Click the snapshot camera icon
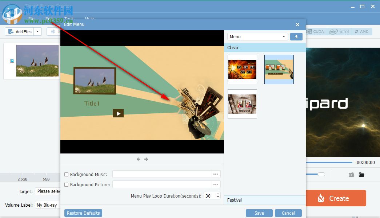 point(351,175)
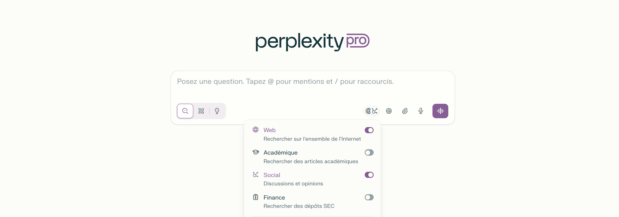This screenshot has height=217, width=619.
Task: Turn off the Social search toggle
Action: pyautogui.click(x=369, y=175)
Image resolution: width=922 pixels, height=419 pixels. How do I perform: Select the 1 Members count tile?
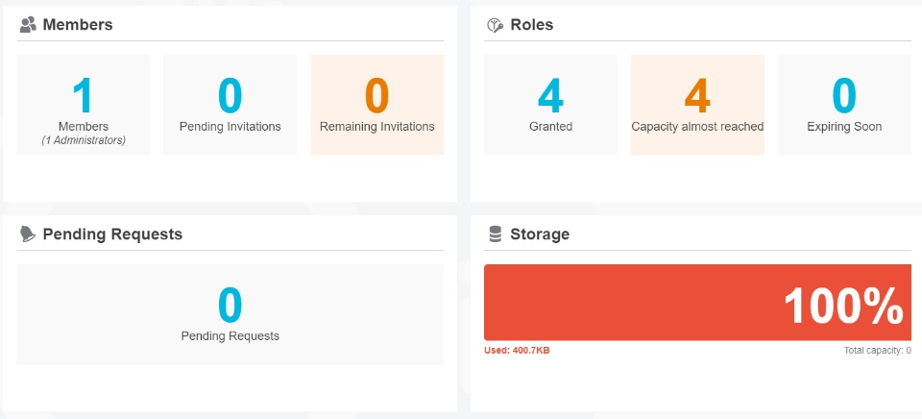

================

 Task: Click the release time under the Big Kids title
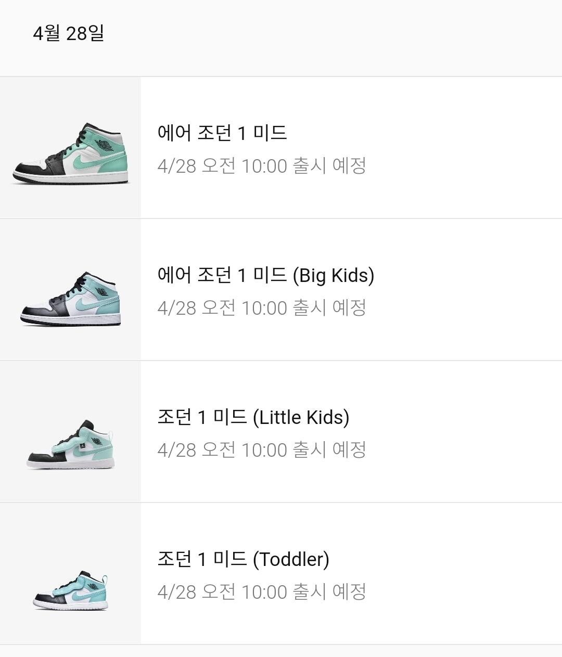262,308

================

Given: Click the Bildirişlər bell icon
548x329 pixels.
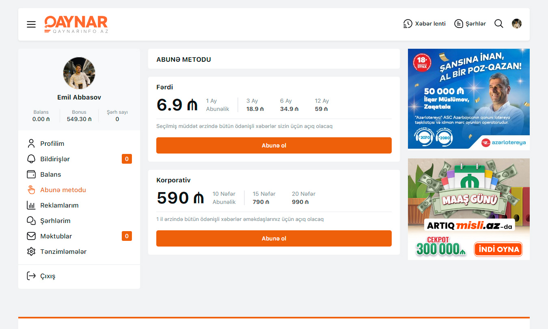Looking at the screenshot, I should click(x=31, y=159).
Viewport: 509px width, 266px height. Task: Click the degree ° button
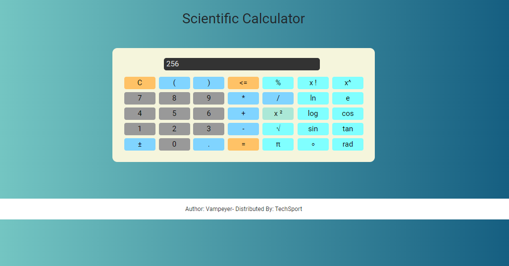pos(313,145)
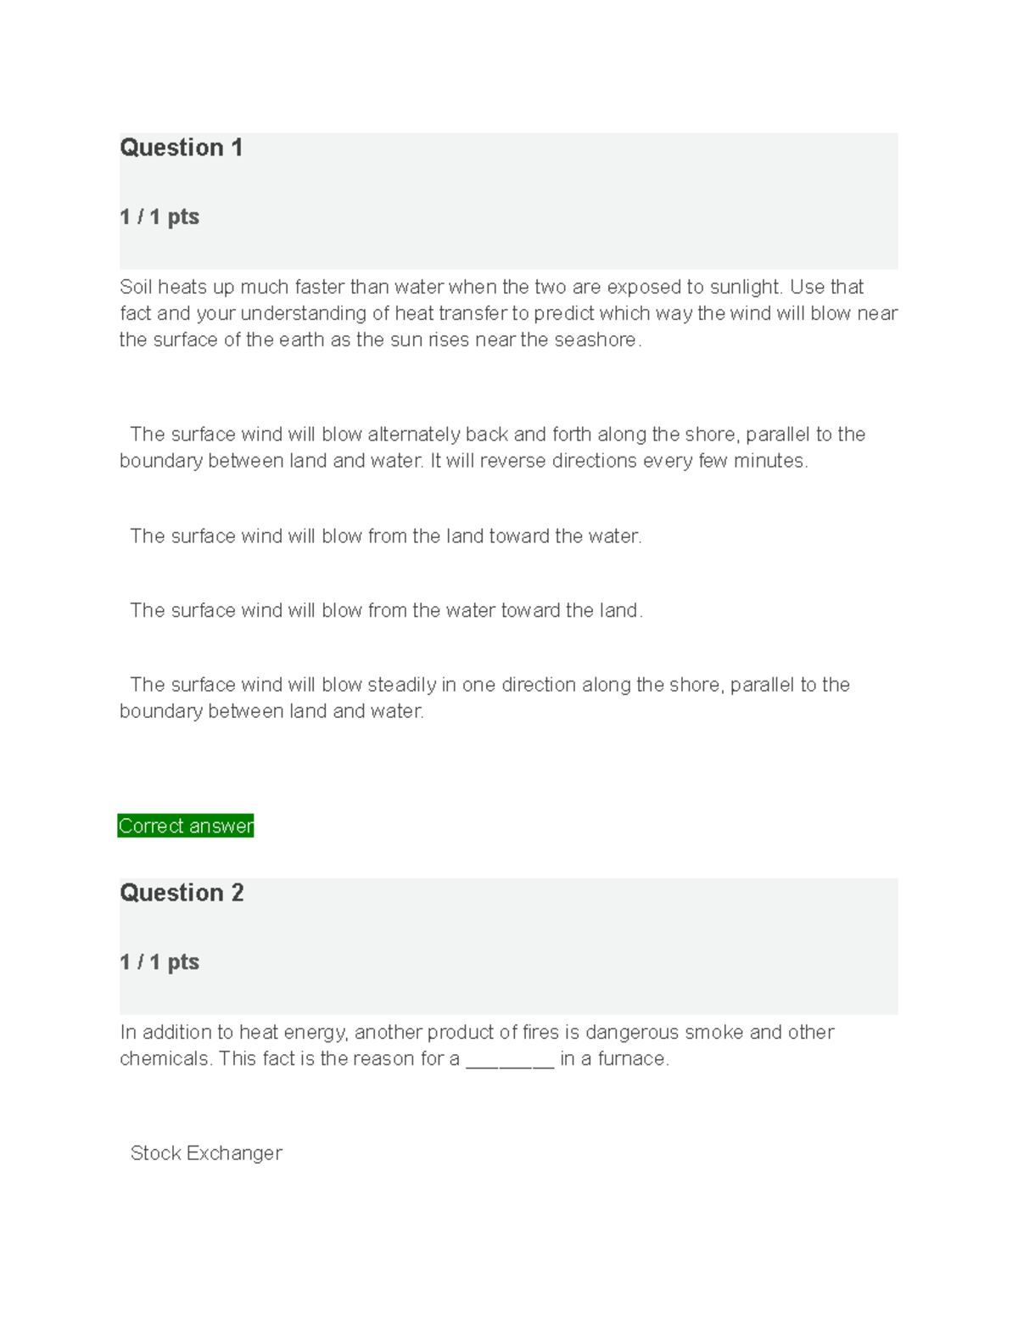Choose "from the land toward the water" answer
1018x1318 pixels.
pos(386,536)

================

What to work on = Copy the rows exactly, starting at the line that contains "Click the snapshot camera icon" and ending at the line that contains "Image resolution: width=922", with both of those lines included. Omit the pictures from the copy.

Finished task =
Click the snapshot camera icon
 point(351,175)
This screenshot has height=217, width=619.
Task: Turn off the Social search toggle
Action: pyautogui.click(x=369, y=175)
Image resolution: width=922 pixels, height=419 pixels. How do I perform: Select the 1 Members count tile?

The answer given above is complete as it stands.